A new study published in Science has found that telomere lengths do not fall under a general range as previously believed. Instead, different chromosomes have separate telomere length distributions, challenging the current understanding of how telomere lengths are regulated. Telomeres play a crucial role in cell division by capping the ends of chromosomes, ensuring complete replication. Telomerase, an enzyme, is responsible for maintaining telomere length during cell division, impacting overall health and disease.
Carol Greider, a professor at UC Santa Cruz, has been studying telomeres and telomerase for over 30 years and was awarded the Nobel Prize in Physiology or Medicine in 2009 for her work in this field.
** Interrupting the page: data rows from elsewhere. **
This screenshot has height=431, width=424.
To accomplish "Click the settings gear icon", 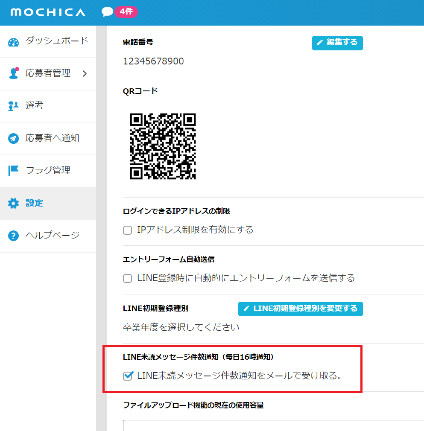I will tap(14, 203).
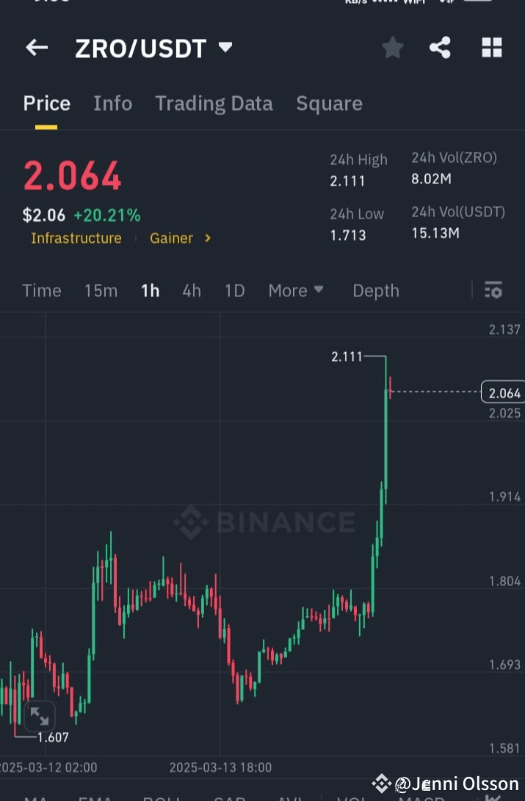Select the 15m timeframe
The image size is (525, 801).
[101, 290]
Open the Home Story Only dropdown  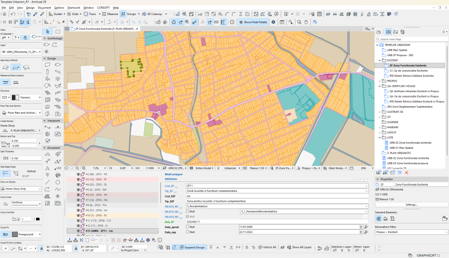21,189
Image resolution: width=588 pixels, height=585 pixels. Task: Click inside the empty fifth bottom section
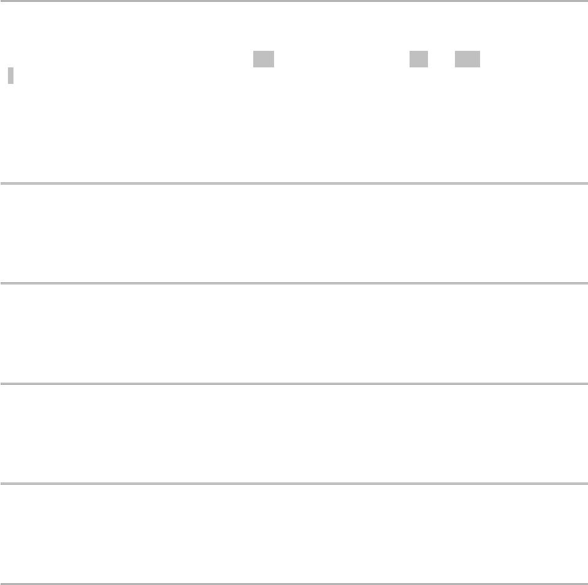(294, 534)
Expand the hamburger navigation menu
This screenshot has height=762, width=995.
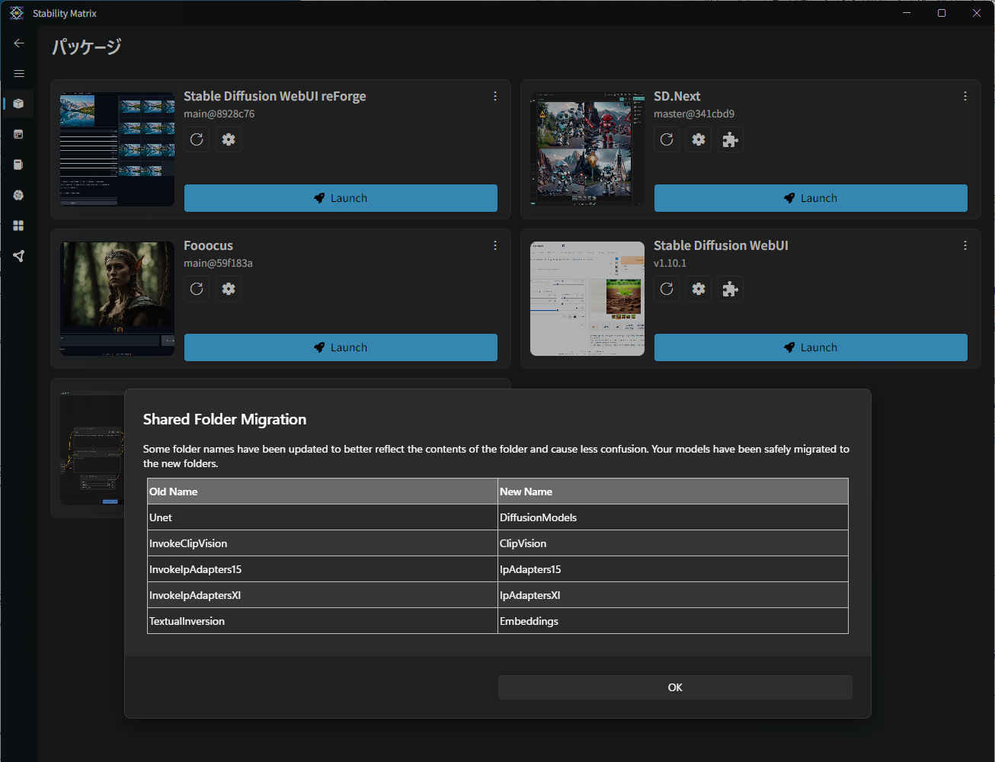point(19,74)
Despite her extensive research, the findings of this latest study surprised her. Short telomeres are known to lead to age-related degenerative diseases, while overly long telomeres can predispose individuals to certain cancers. This discovery highlights the importance of understanding the molecular processes that regulate telomere lengths.
The study, led by Kayarash Karimian, a former Ph.D. student of Greider’s lab, involved measuring telomeres in 147 individuals. The researchers found that the average telomere length across all chromosomes was around 4,300 bases of DNA, but individual chromosomes showed significant variations from this average. This variability in telomere lengths on specific chromosome ends suggests that they may be key factors in triggering stem cell failure, leading to health issues.
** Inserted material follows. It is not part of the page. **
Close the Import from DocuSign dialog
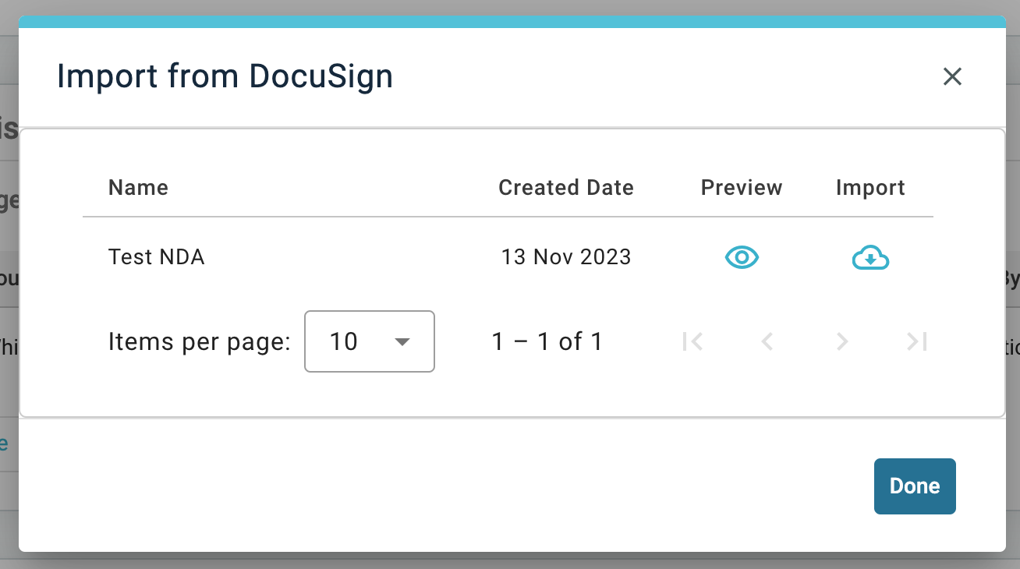 pyautogui.click(x=952, y=76)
To make precise measurements at the molecular level, Greider’s team employed nanopore sequencing, a groundbreaking technique for DNA and RNA sequencing invented at UC Santa Cruz. Nanopore sequencing has been essential for significant genomic advances, including the completion of the gapless human genome and sequencing of COVID-19 genomes. The study proves that this technology continues to advance scientific research, potentially revolutionizing drug development and diagnostics in the future.
The precise DNA reads allowed Greider’s team to identify the regions adjacent to telomeres where telomerase regulates telomere length. Targeting these regions and the proteins that bind there could lead to the development of new drugs for disease prevention. The “telomere profiling” process through nanopore sequencing could serve as a model for creating additional assays for drug screening. The widespread potential of this technique in research, diagnostics, and drug development could uncover new mechanisms for regulating telomere length and inform approaches to cancer and degenerative diseases.
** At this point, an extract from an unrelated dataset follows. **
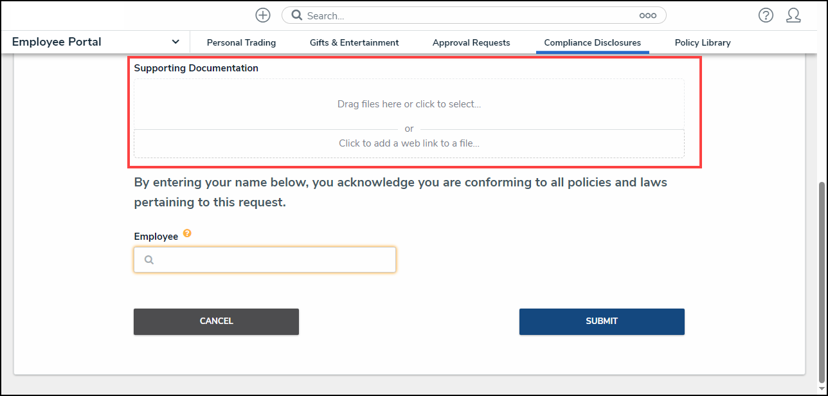Open the user profile icon

click(x=793, y=15)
Funded by grants from the National Institutes of Health, the Johns Hopkins Bloomberg Distinguished Professorship, and the National Science Foundation Graduate Research Fellowship Program, this study sheds light on the chromosome-specific nature of telomere lengths and offers insights into potential targets for disease prevention and treatment. The researchers hope that further exploration of telomere regulation will lead to new approaches for addressing cancer and degenerative diseases in the future.